START Provided data

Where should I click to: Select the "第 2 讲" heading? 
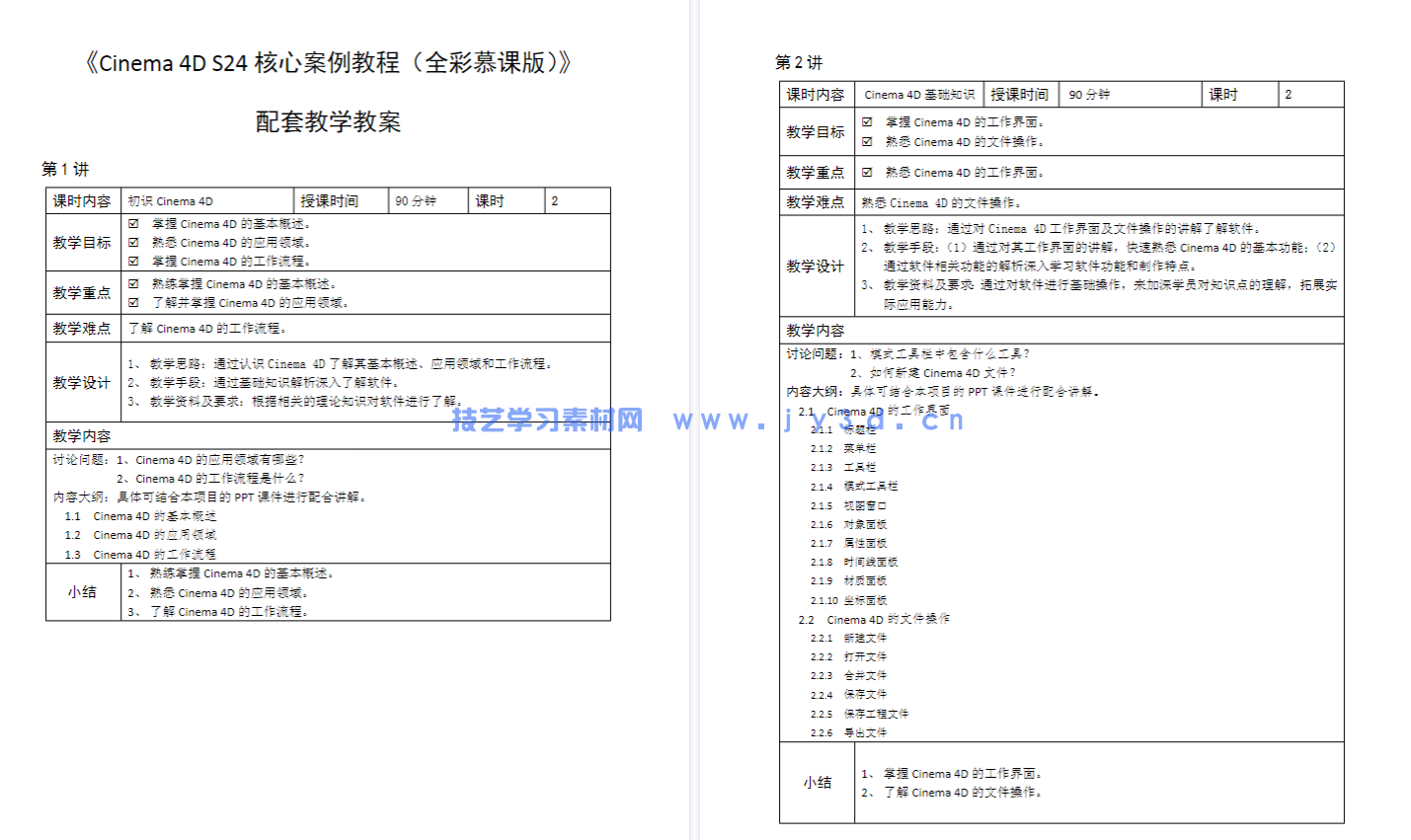coord(796,62)
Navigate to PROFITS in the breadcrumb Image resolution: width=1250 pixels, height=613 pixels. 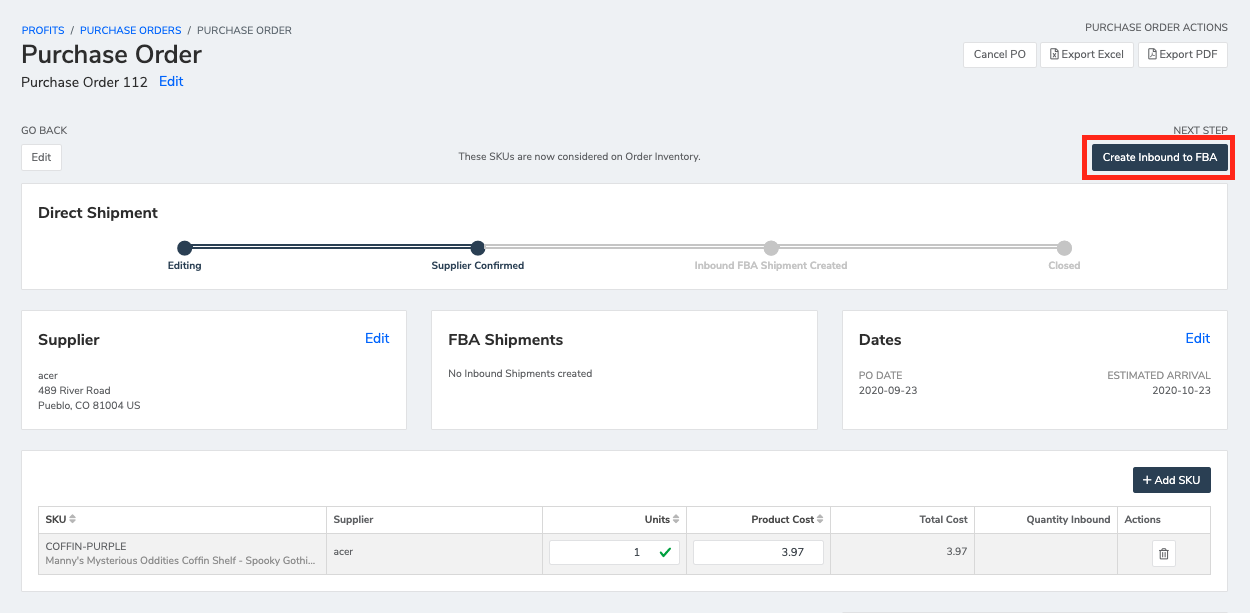point(43,30)
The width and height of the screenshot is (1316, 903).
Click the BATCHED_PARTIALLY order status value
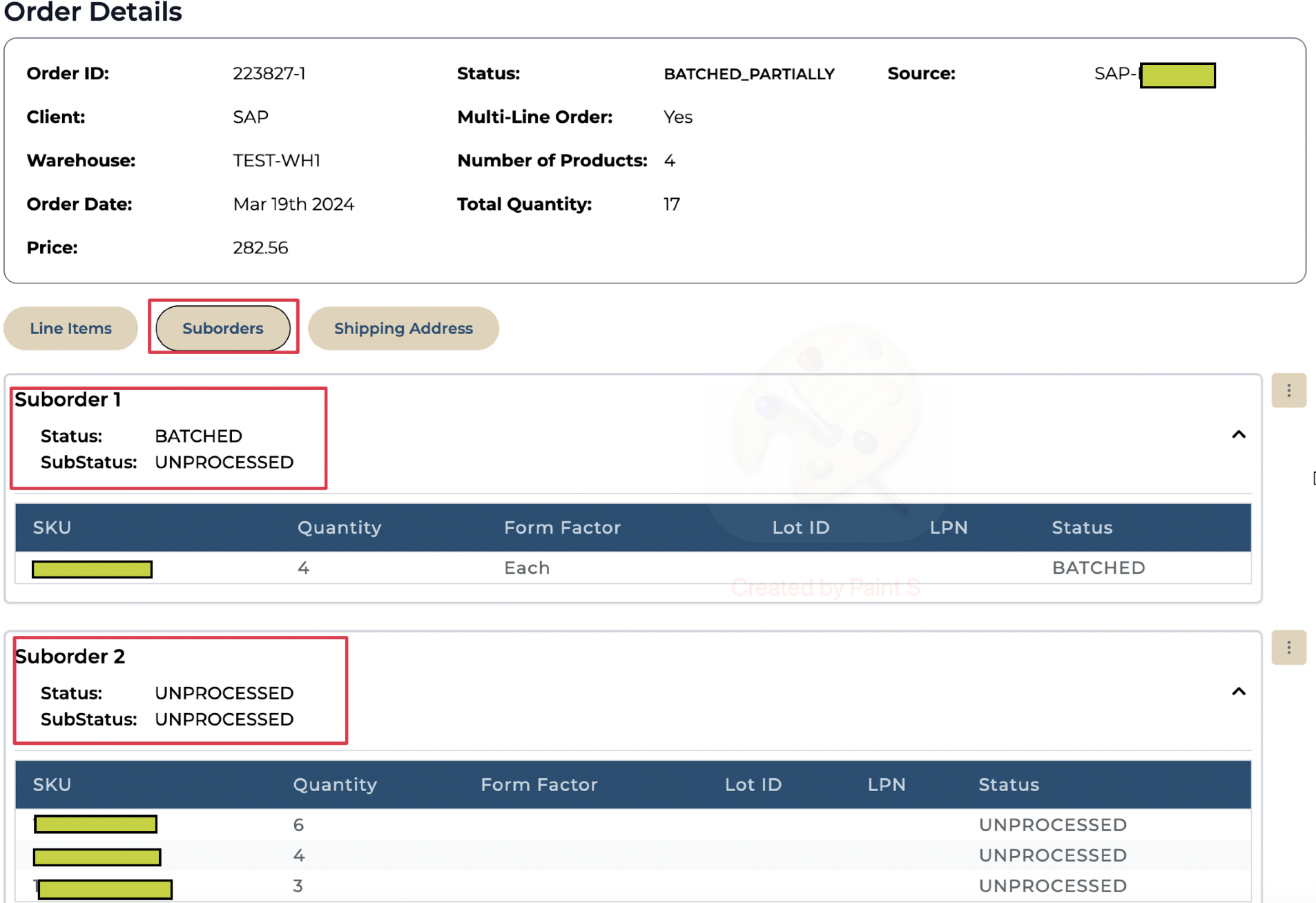(749, 74)
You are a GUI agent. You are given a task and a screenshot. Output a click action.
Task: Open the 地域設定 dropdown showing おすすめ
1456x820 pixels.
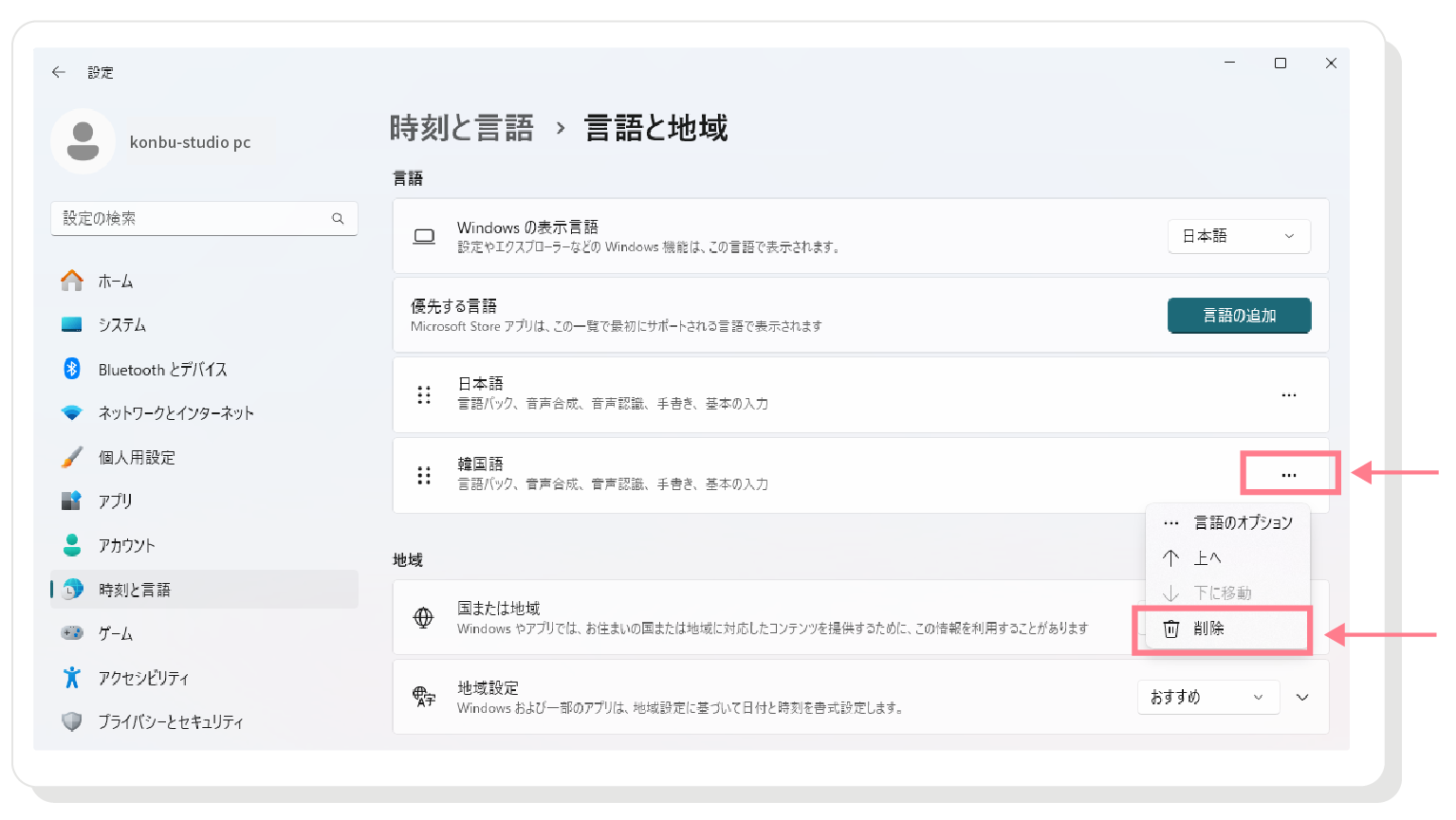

END Provided data

● Directions:
Keep the pictures out of your answer, which should be the lines from the one with "You are a GUI" through the final line of the data, copied exactly.

● Result of the exercise:
You are a GUI agent. You are given a task and a screenshot. Output a click action.
Task: Open the 地域設定 dropdown showing おすすめ
1456x820 pixels.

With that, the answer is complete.